大学4年間は2人の礎になっている。同部の卒業者として初めてタイトルホルダーとなった寺崎は当時を振り返り、「養成所よりもキツかった。寮では1年生が料理をしたり、掃除をしたり。かなり厳しめの部活だった。あれがあったおかげで時間の使い方など鍛えられた。自分の根っこの部分になっている」と苦笑いを浮かべながらも感謝。阿部も「1つ上のロードのインカレを優勝した先輩とマンツーマンで練習していた。1日少なくとも100㌔。多い時で200㌔近く自転車に乗っていた。月曜日以外はほぼ毎日。自転車に乗るという基礎はそこでできた」とうなずく。
3学年違いの先輩後輩。先輩が「ひょうひょうとしていて自分より強かった」と言えば、後輩は「オーラがあってめちゃめちゃ怖い先輩だった」と互いの当時の印象を話す。中でも阿部にとっては忘れられない思い出がある。4年時のインカレに向け、寺崎と立川競輪場でチームスプリントの練習に励んだ。寺崎は補欠に回ったが、阿部が本番で調子を落とすと、「決勝で監督に〝寺崎と代わってくれ〟と言われた。たぶん寺崎も肩を回していたと思うけど絶対に嫌だと言って拒否した」と先輩の意地を見せたことがあった。
最高の舞台で、言葉通り同じ釜の飯を食った者の対決。「感慨深い。この舞台で、というのは」と阿部。寺崎も「まさかこうなるとは。法政は最近選手も増えた。凄くいいなと思う」と心待ちにした。名門の魂を背負う2人が、年末も盛り上げてくれるに違いない。
競輪選手70人輩出名門
法大自転車競技部は88年創部、インカレは歴代2位となる13回(48、49年は公開大会)の総合優勝を誇る。競輪選手となったのは約70人。東京都東村山市にある寮で共同生活を送り、平日は昼間に授業、夜に個人練習、週末は西武園競輪場などで練習に励む。OBでもある松村拓紀監督は「阿部君、寺崎君のGⅠ優勝は喜ばしい限り。現役生の励みになっている」と目を細める。また、近年は多くの競輪選手を輩出し、寺崎、青野将太、鈴木玄人、鈴木陸来の117期からは6年連続で計18人。現主将の鈴木来音(らい)さんは陸来の弟で来年、養成所の受験を予定している。

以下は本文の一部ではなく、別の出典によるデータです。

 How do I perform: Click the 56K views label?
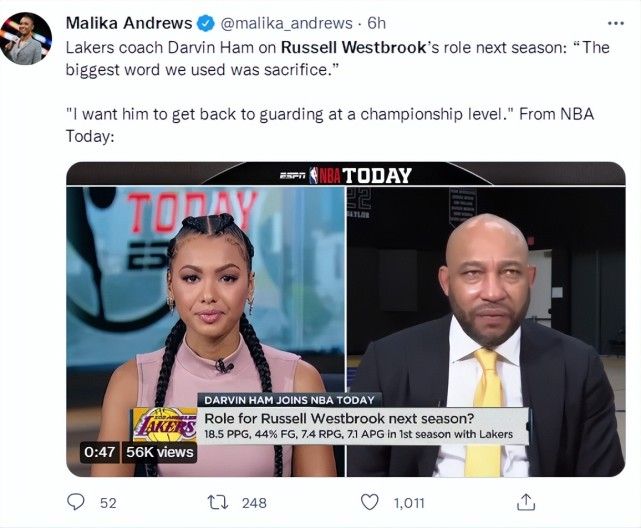(159, 452)
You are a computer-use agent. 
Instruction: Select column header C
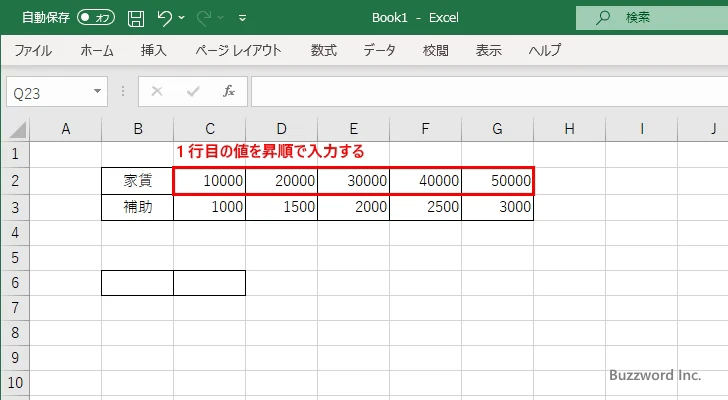tap(209, 128)
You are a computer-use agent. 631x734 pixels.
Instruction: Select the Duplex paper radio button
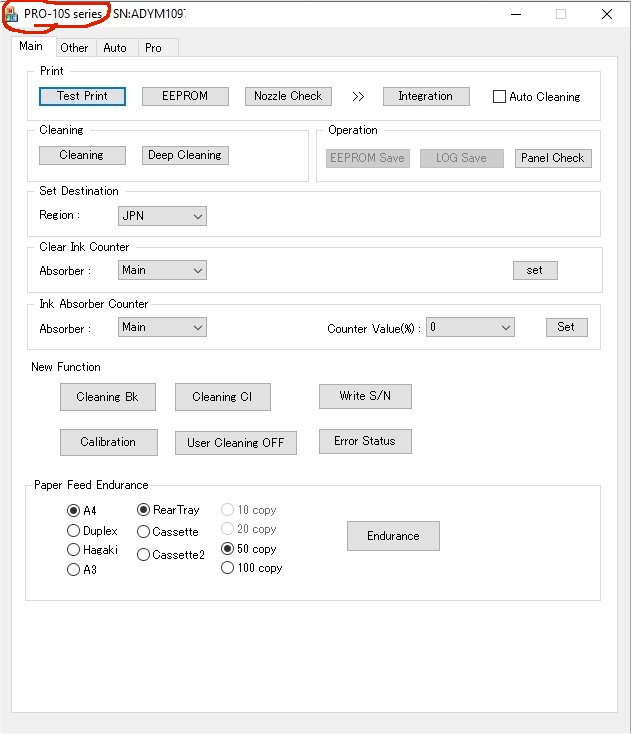73,531
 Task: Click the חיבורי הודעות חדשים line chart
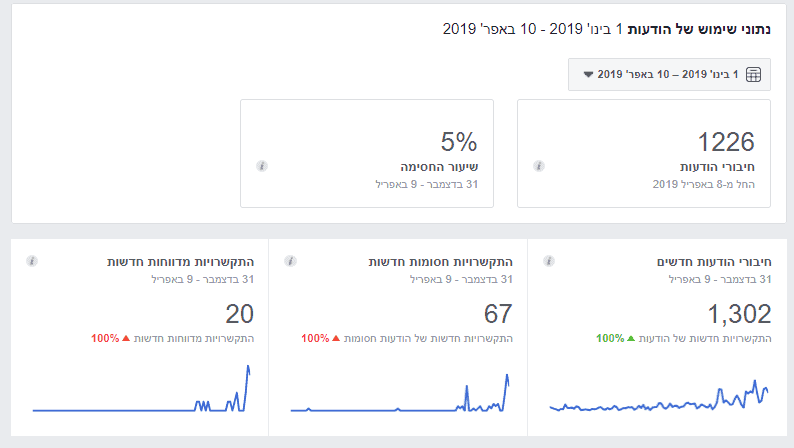[x=659, y=397]
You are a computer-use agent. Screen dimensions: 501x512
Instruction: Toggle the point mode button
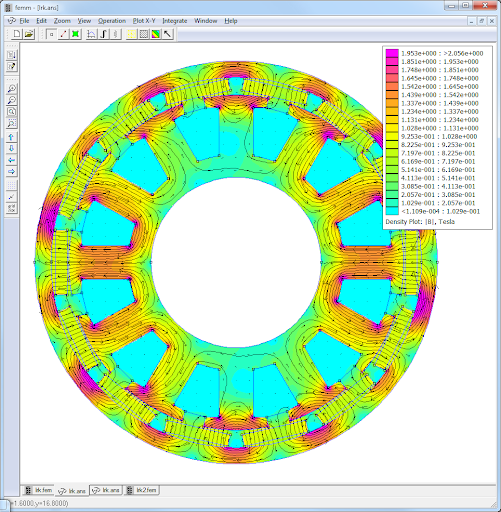(51, 34)

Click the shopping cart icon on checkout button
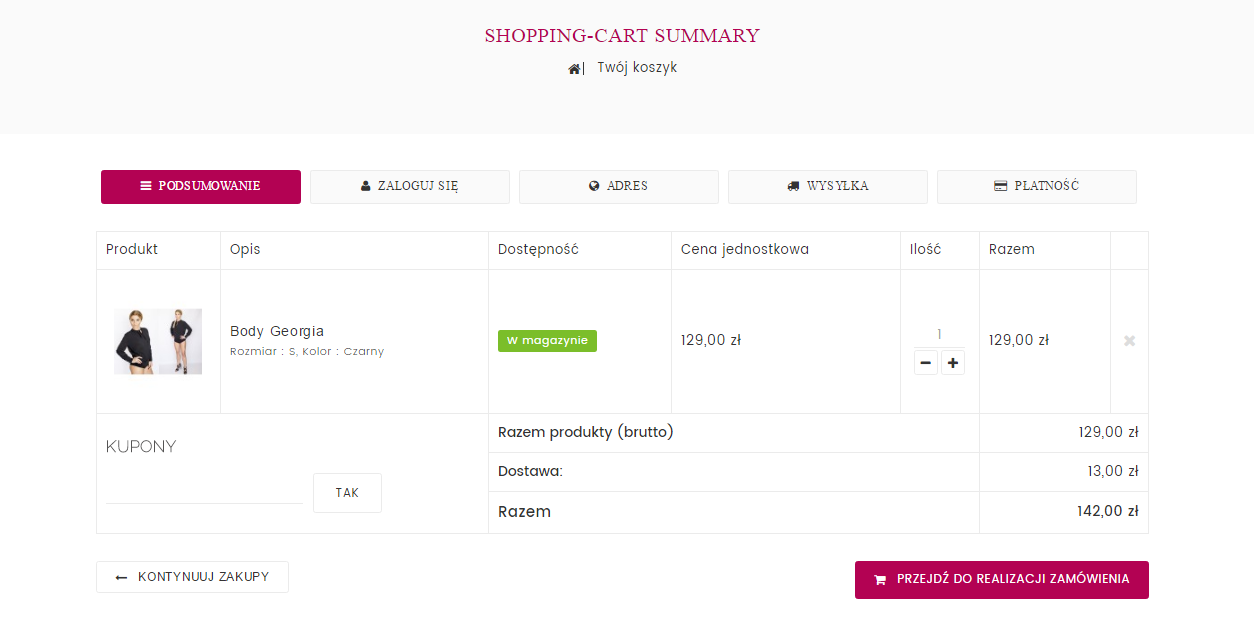click(x=880, y=580)
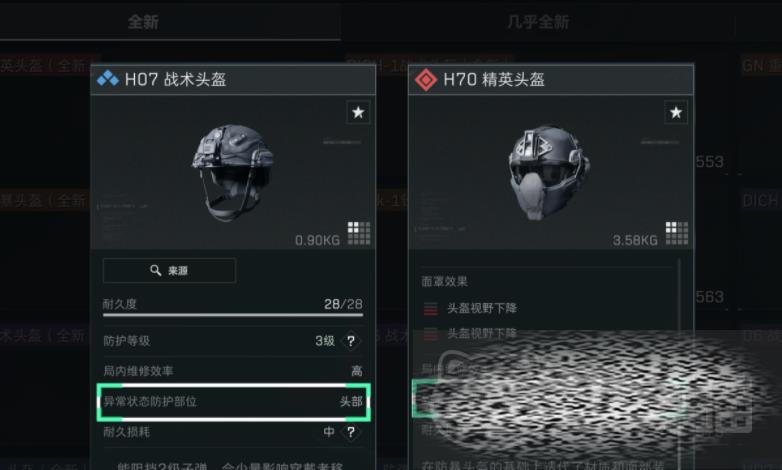Image resolution: width=782 pixels, height=470 pixels.
Task: Select the 异常状态防护部位 highlighted row
Action: (x=234, y=402)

「寺崎先輩のメニューを聞いたりして練習している。身近にOBの選手がいると心強いし、イメージもしやすい」と支えにしていた。
競元主将ら現地でエール
阿部と同期で自転車部の主将を務め、現在は会社員の丸田直さんに当時の2人について聞いた。「阿部は常に明るくムードメーカー。1年生の時はAKB48にハマって部屋から歌が聞こえてきたことがあった」と懐かしむ。3学年下の寺崎については「インターハイを優勝して入ってきたので自信がありそうだった」と振り返った。当日は同期や先輩と平塚競輪場まで応援に行く予定だという。